Setting metadata filters

In the Settings menu, edit the Set filters parameters to display images within a given percentage of steady-state altitude, pitch, roll, yaw, or heading. The number of images used in a given map based on the filter settings is shown boxed in red in Figure 5. To remove more or fewer images from the map, the user can increase or decrease the width of these filters on aircraft attitude. Images can be removed from the Workspace by narrowing the filters and Recalculating. However, to increase the width of the filter, you must Reprocess a Dataset from scratch with the wider tolerances indicated in the Settings—Set filtersmenu before pressing OK to Process the Dataset.

Note
If the default SlantView filters throw out too many images in a given Dataset, improper mission planning or poor flight conditions are almost certainly limiting the quality of your data.

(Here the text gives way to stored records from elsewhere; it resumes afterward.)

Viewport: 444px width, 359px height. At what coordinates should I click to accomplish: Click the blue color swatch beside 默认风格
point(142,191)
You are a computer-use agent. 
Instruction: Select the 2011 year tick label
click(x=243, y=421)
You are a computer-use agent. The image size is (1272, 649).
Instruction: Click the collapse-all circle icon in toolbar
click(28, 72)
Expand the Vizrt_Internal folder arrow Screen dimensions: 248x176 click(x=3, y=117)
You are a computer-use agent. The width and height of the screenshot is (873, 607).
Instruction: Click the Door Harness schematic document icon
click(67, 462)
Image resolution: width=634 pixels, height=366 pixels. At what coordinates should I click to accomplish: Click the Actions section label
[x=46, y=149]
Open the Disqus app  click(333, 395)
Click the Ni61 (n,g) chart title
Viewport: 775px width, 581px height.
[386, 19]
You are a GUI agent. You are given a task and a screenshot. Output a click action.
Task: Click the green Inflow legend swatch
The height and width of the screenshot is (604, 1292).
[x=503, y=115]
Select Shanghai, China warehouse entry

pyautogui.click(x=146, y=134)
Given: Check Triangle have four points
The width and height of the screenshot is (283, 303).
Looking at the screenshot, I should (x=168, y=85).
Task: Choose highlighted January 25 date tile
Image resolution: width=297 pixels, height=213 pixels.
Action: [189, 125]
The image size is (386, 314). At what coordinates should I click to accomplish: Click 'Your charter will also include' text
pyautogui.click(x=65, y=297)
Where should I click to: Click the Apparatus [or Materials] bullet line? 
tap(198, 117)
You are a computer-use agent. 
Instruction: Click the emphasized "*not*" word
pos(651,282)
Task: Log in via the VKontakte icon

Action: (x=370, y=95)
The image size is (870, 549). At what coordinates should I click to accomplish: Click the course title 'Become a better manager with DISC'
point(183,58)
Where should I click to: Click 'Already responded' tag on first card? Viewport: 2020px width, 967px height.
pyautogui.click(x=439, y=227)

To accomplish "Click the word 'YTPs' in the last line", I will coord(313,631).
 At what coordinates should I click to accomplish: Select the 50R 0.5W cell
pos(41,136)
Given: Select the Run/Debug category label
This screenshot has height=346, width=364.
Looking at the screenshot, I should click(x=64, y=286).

Figure 5: Aircraft attitude filtering options

Note
Do not attempt to manually remove images from a Dataset folder when viewed in the file explorer. SlantView uses the metadata collected from all images taken from takeoff through landing (even images excluded from map generation) to establish ground elevation, flight altitude, flight leg direction, and a multitude of other critical measurements. Removing images can compromise the integrity of the flight metadata. SlantView will automatically exclude unnecessary images from your maps.